19世紀の後半は、ヨーロッパの産業が急速に発達すると同時に、その植民地支配が広まった時期であった。ヨーロッパの理念は、世界の各国で模倣された。ヨーロッパに黄金時代があったとしたら、それはこの時期をおいてほかにはなかった。しかし、その黄金時代と並行して、近代社会の問題が可視的になり、自らの時代が深い混乱と転換を迎えていることも意識され、議論され、激しい対立を呼んでいた。激しい議論の対象となったもののひとつが、女性の地位であり、男性のありかたであった。女性の参政権がひろまり、男性の同性愛が明確に懲罰の対象になると同時にその是非を議論する知識人や芸術家もいた。「その名前を言わぬ愛」(ワイルド)は、実はそこら中で語られていた主題であった。

この中で、1880年代から、パリのシャルコーらは、「男性のヒステリー」の疾病が存在するといい、それを研究し始めた。
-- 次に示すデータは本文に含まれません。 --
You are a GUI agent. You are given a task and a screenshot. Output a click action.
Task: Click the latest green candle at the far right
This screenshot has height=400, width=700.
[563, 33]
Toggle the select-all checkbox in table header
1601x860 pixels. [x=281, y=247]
それは労働者にも農民にも発見され、それまでヒステリーに罹患する男性などほとんどいないと思われていたが、実は女性と同じくらいいることがわかった。ヒステリーの前に男女が平等になったのである。しかし、この診断は、シャルコーの仲間たちには認められたものの、なかなか広まらなかった。そのひとつの理由は、新しい病気の発見がもたらす、「これは、診断が正確になったのか、それとも、この病気が新たに現れたのか」という問いである。診断が正確になったのなら、これは医学の進歩を意味するから、何の問題もないし、シャルコーたちはもちろんそのつもりであった。しかし、「男性ヒステリー」という病気が、この時代に、新しく現れたとすると、そのことは、19世紀の世紀末は、男性がそのヴァイタリティを失い、まるで女性のようになっている時代であるということを意味するのではないだろうか。折悪しく、フランスを1870年の戦争で完膚なきまでに打ちのめしたドイツの医者たちからは、「それはフランスでだけ見つかる病気ではないのか」という声が上がっていた。戦争に敗れたフランスの医者にとっては、傷口に塩をすりこまれるような意味をもった「科学的な」指摘であった。ドイツの医者がドイツにも男性ヒステリー患者を診たという論文を書いたときに、フランスの医者たちは大喜びした。
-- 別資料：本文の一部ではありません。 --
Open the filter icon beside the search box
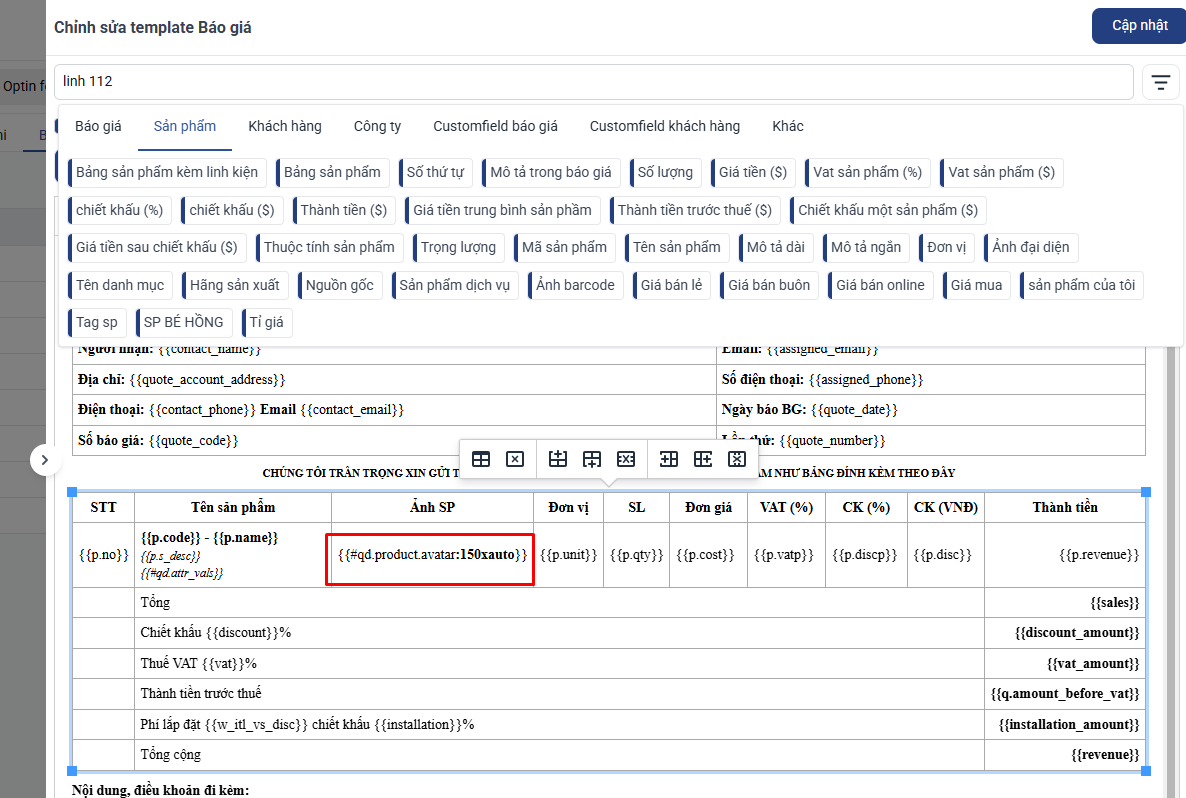The width and height of the screenshot is (1186, 798). (x=1160, y=82)
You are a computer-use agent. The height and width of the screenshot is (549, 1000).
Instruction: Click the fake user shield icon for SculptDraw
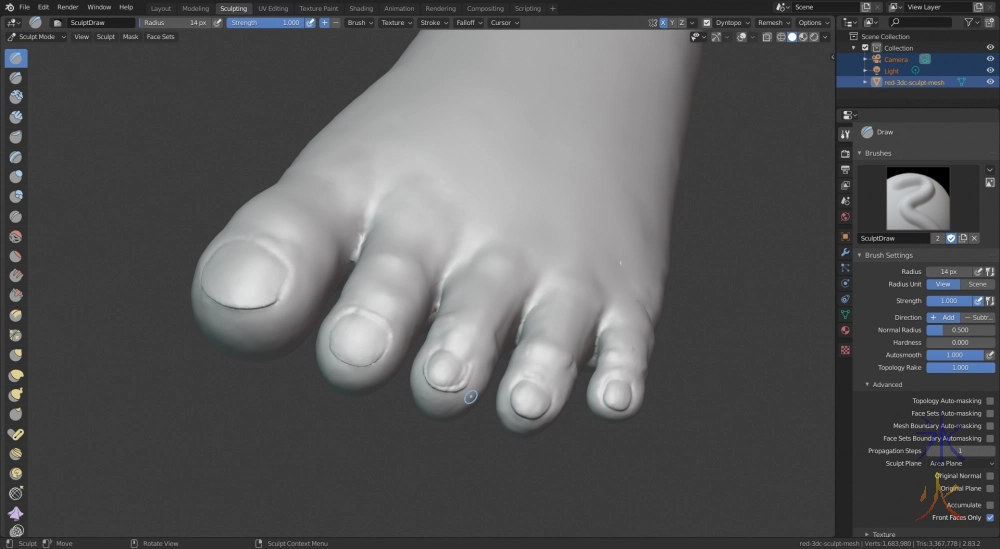point(951,238)
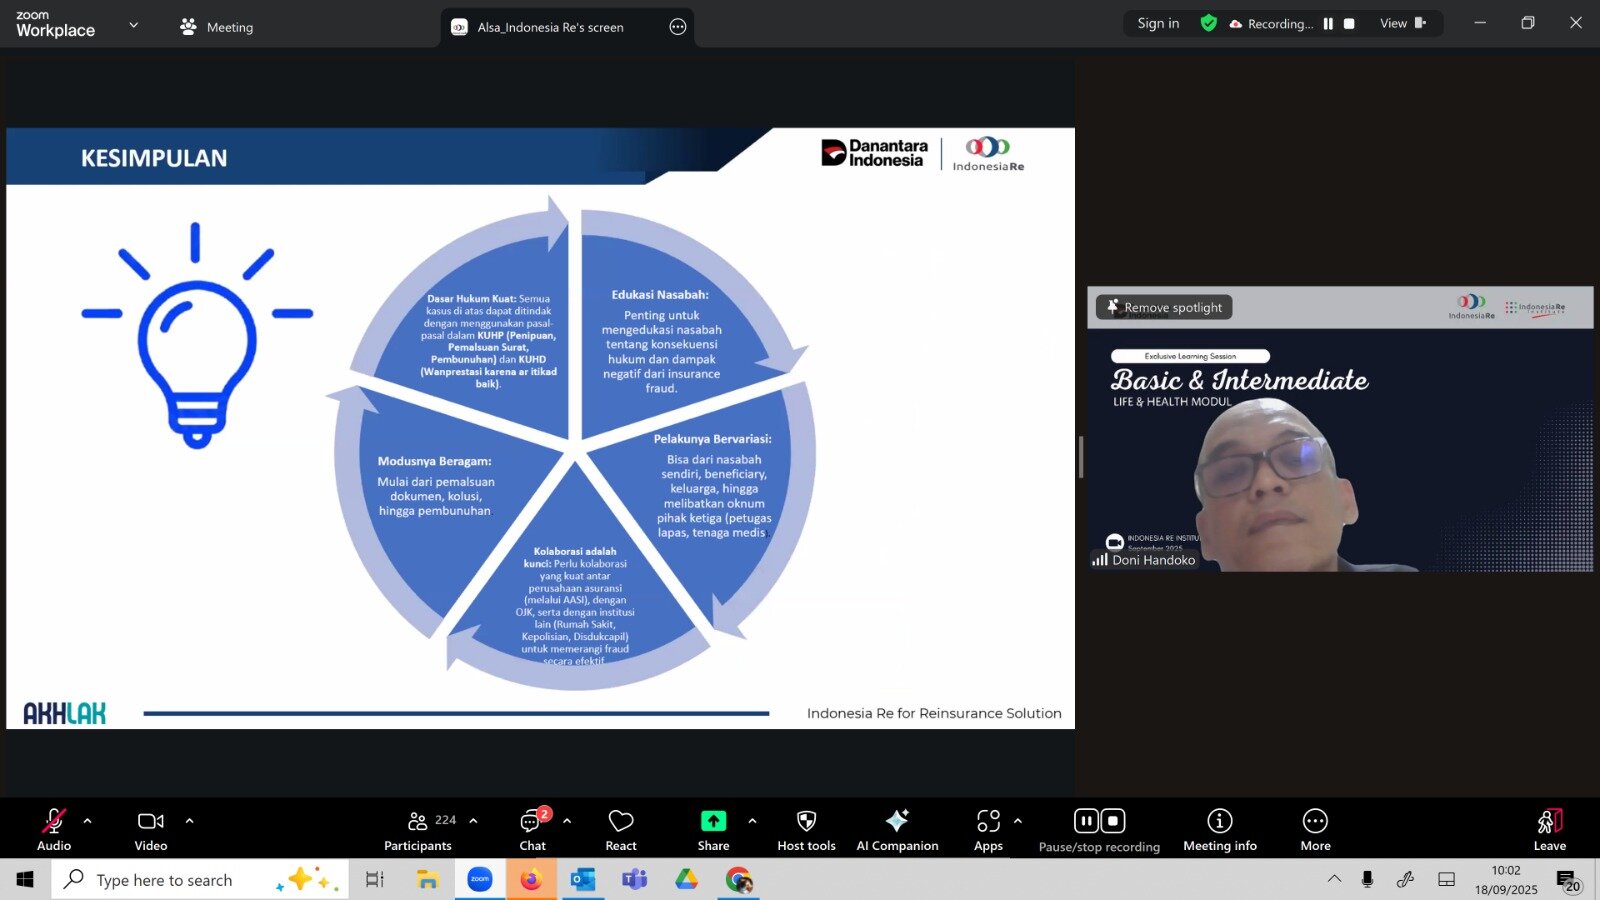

いっぽうで、フランスの医者たちは、ヨーロッパ以外の地域では、男性ヒステリーが多いということを指摘していた。インドシナ、中国、アラブ、アフリカ、ところかまわず、男性が女性のように理性を失い感情的になって正常を失う病気であるヒステリーにかかるとされた。アルジェリアでは食べ物がスパイシーだから男性はヒステリーになり、グリーンランドでは人口の十分の七がヒステリーにかかっているとされた。

男性ヒステリーは、精神医学が古典古代以来の診断のくびきから自由になり、正しい診断ができるようになったことだけではなかった。近代化する世界において、どの国家に男性の危機が濃厚になり、その命運が危機に瀕しているのかという問題をめぐる不安が交錯する問題であった。